If there’s any aspect of your mortgage pre-approval that you don’t understand or would hope to modify, talk to your lender! Many buyers get an initial pre-approval and use it as a basis to discuss other options – for example, if you hope to qualify for a different purchase price, you may consider exploring different types of loan products.
We recommend you set up a time to walk through your mortgage pre-approval in depth with your loan officer.
Should I shop around?
Buying a home is a big purchase, and it’s important that you feel comfortable and confident about your mortgage. We often get asked if it makes sense to “shop around” and apply for mortgage pre-approvals at a few different lending institutions.
Every situation is different. Some families apply at one institution and are happy with the service, interest rate, and total financial package. Other families may aim to deeply understand all the options available to them and complete the mortgage pre-approval process at a handful of lenders to compare.
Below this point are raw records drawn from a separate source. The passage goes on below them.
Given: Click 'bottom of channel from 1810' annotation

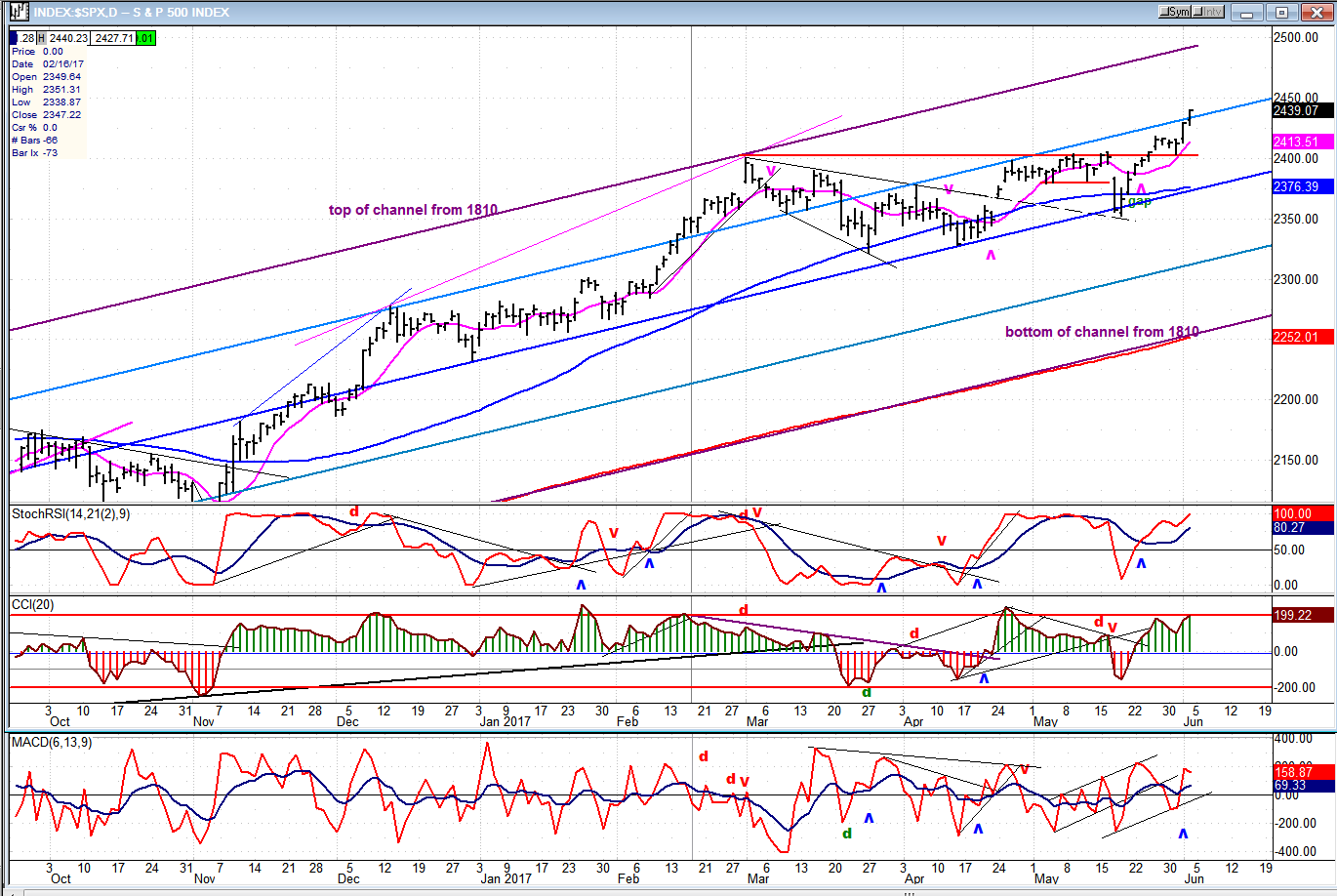Looking at the screenshot, I should point(1102,332).
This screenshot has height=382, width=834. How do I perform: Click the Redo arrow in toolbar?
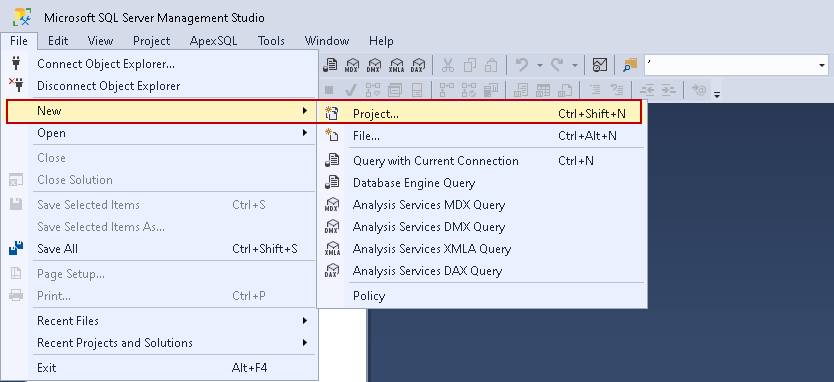point(557,65)
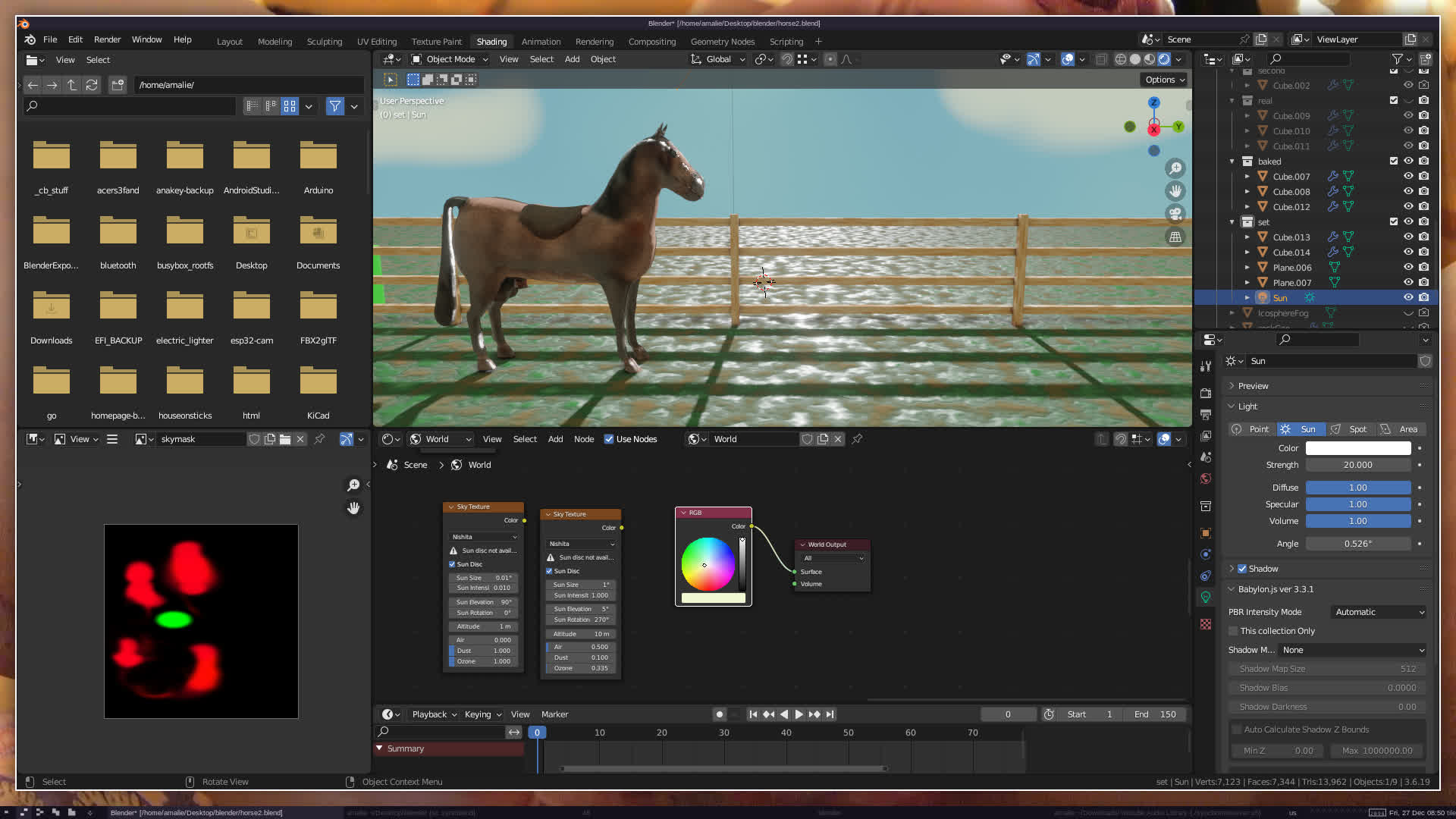Screen dimensions: 1456x819
Task: Click the white light Color swatch
Action: 1357,448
One thing to keep in mind: applying for a mortgage pre-approval at a few different lending institutions could have an impact on your credit score. To mitigate the impact of this, some buyers plan to discuss their financial situation with each lending institution before completing the formal pre-approval process.
When in doubt, we recommend picking up the phone or setting up a visit with your loan officer – there’s no such thing as a silly or trivial question when it comes to your finances. The most important thing is that you feel fully informed and confident in the mortgage that you get.